SUPPLIED TEXT
We do know that photons behave like a wave and a particle both, that's what particle wave duality tells us..

1)So which source of light behave likes a particle and which one like a wave, How do we know that??

 

In quantum mechanics we don't know the physical meaning of the properties which we are dealing with and hence it is meaningless to term it has a particle or a wave. Properties only have operational meaning based on the context of the measuring device used.

 

Alastair Rae clearly answers this.

 

 

post-4017-0-07541800-1341674397_thumb.jpg

Polarization is a property of an electromagnetic wave, but does it have any relevance to the particle model of light? We could test this by passing very weak light through a polarizer set up like that in Figure 8.2: we would find photons (the particles of light first mentioned in Chapter 2) emerging at random through the two output channels, corresponding to horizontal (H) and vertical (V) polarization, respectively. To confirm that the photons really can be considered as having the property of polarization, we could pass each beam separately through other polarizers also oriented to measure HV polarization. We would find that all the photons emerging from the H channel of the first polarizer would emerge from the H channel of the second one – and similarly for V. This gives us an operational definition of photon polarization: whatever this property may really be, we can say that horizontally and vertically polarized photons are those that emerge from the H and V channels, respectively, of a polarizer.

 

As you see, the properties of the quantum object are assigned depending on the context of the measuring device. It has no objective physical meaning and no reality should be attributed to it.

 

Electrons

Electrons are present around the nucleus of an atom(we all know that)

4) Are they present there as particles, standing frequency, clouds or on orbits(which is the least i would prefer) ??

 

This is also a meaningless question and Alastair answers your questions here and this is the direct consequence of the way quantum mechanics works and not based on any limitation.

 

The consequences of this way of thinking are even more radical than may appear so far. Consider a photon polarized in a 45° state and we ask the question 'Is this photon horizontally or vertically polarized?' But this is surely a meaningless question: the polarization is neither pointing upwards nor from side to side; it is pointing at an angle. It might make some sense to say that it is pointing partly up and down and partly from side to side (i.e. it is in a superposition of an H and a V state), but it is certainly not doing either one of these or the other. To ask this question is as meaningless as asking if a banana is either an apple or an orange. Thus, when we say that we 'measure' the HV polarization of a 45° photon, we are using the word in a rather different sense from the normal one. When we measure, say, the length of a piece of string, we have no problem in assuming that the string has some value of length before we put it on the ruler, but a quantum measurement is in general quite different. As we saw above, it alters the state of the system in such a way as to give reality to a quantity that was indefinable in its previous context. Now consider the implications of this way of thinking for measurements of particle position. Most of us tend to assume that a particle always has to be 'somewhere' even when it is not being observed, but this is not true in the quantum context: if a particle is in a state where its position is unknown, then to think about it even having a position is just as meaningless as ascribing H or V polarization to a particle in a 45° state. It is meaningless to say that the particle has passed through one slit or the other when an interference pattern is formed. Similarly, it is wrong to think that an electron in an atom is at any single point within it.

RECORD SET
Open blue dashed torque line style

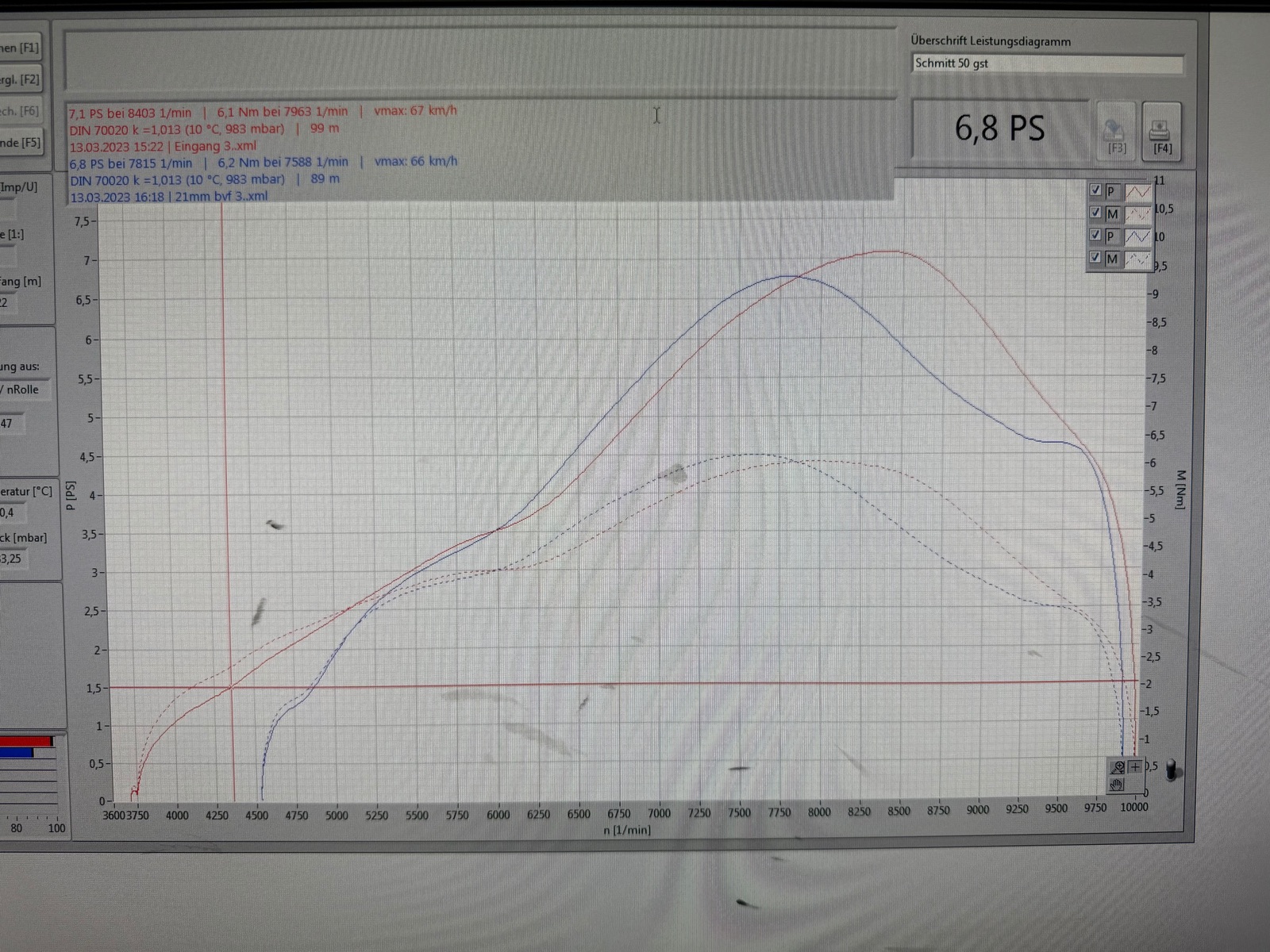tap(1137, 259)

--

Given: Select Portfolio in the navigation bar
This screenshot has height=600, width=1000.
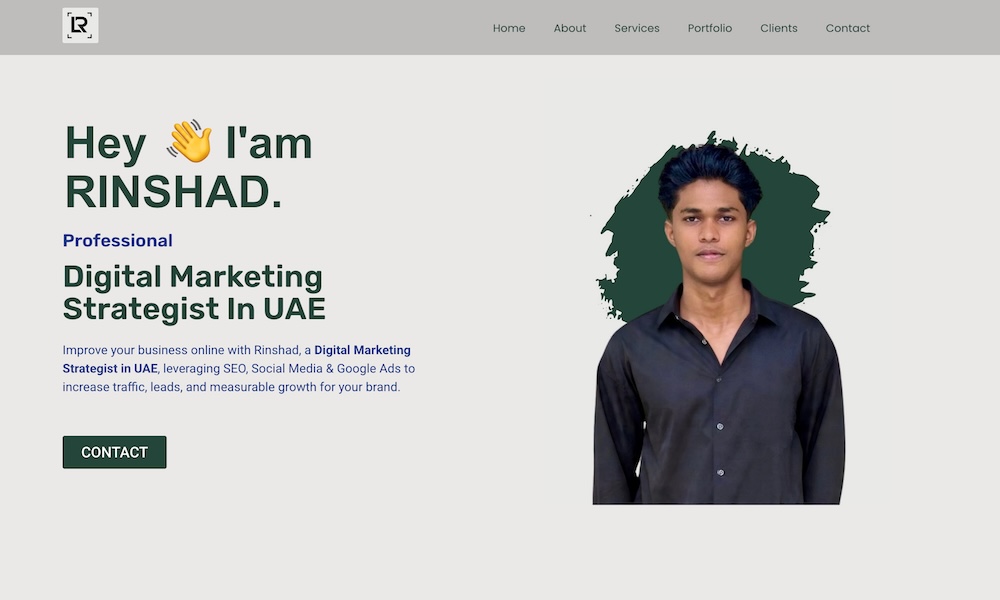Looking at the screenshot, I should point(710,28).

--

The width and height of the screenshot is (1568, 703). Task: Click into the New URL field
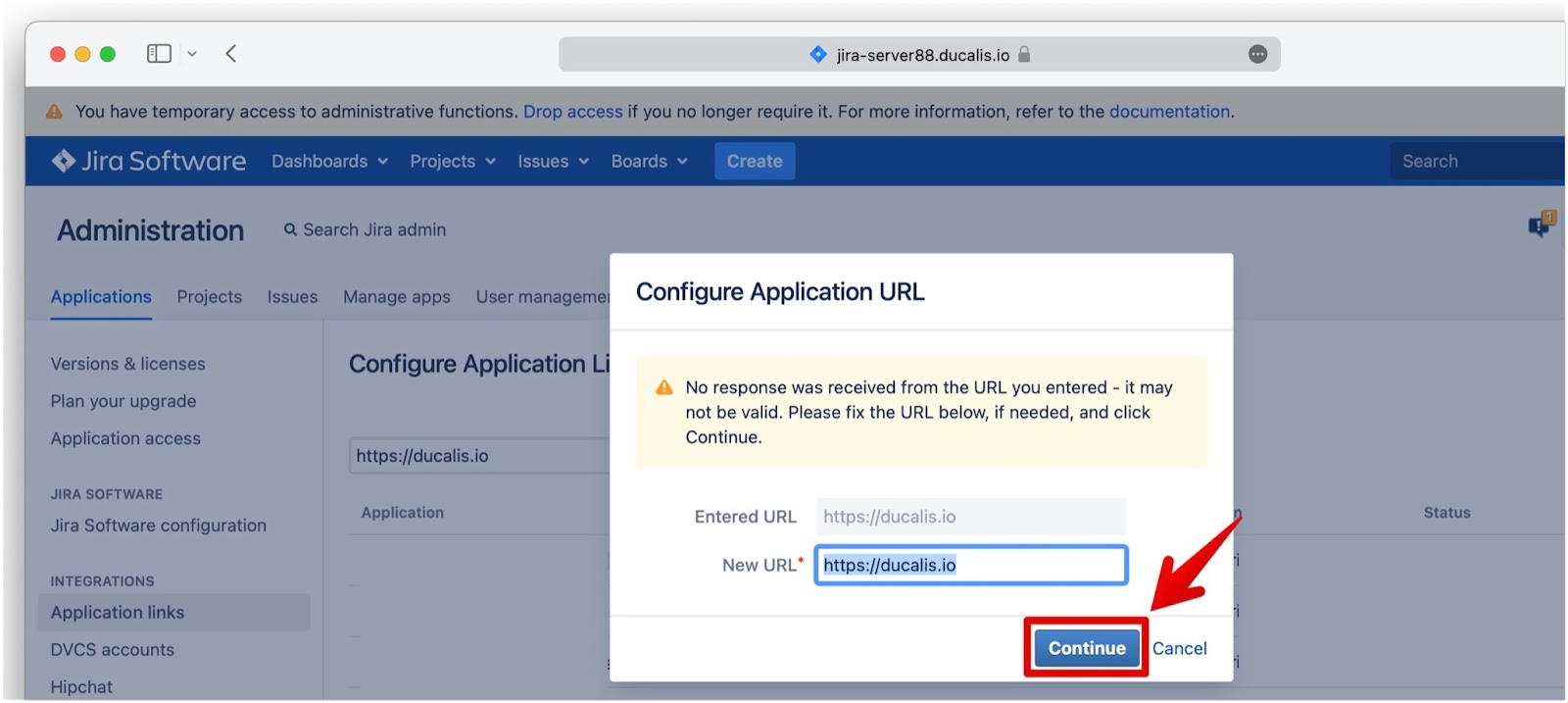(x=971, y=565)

TASK INSTRUCTIONS
**a.** Write out the part of the quantum physics text starting with "In quantum mechanics" and going on through "measuring device used.".
**b.** In the quantum physics text, what is asking whether a photon in a 45° state is horizontally or vertically polarized said to be as meaningless as?
The items have no connection to the quantum physics text.

THE RESPONSES
**a.**
In quantum mechanics we don't know the physical meaning of the properties which we are dealing with and hence it is meaningless to term it has a particle or a wave. Properties only have operational meaning based on the context of the measuring device used.

**b.** Asking if a banana is either an apple or an orange.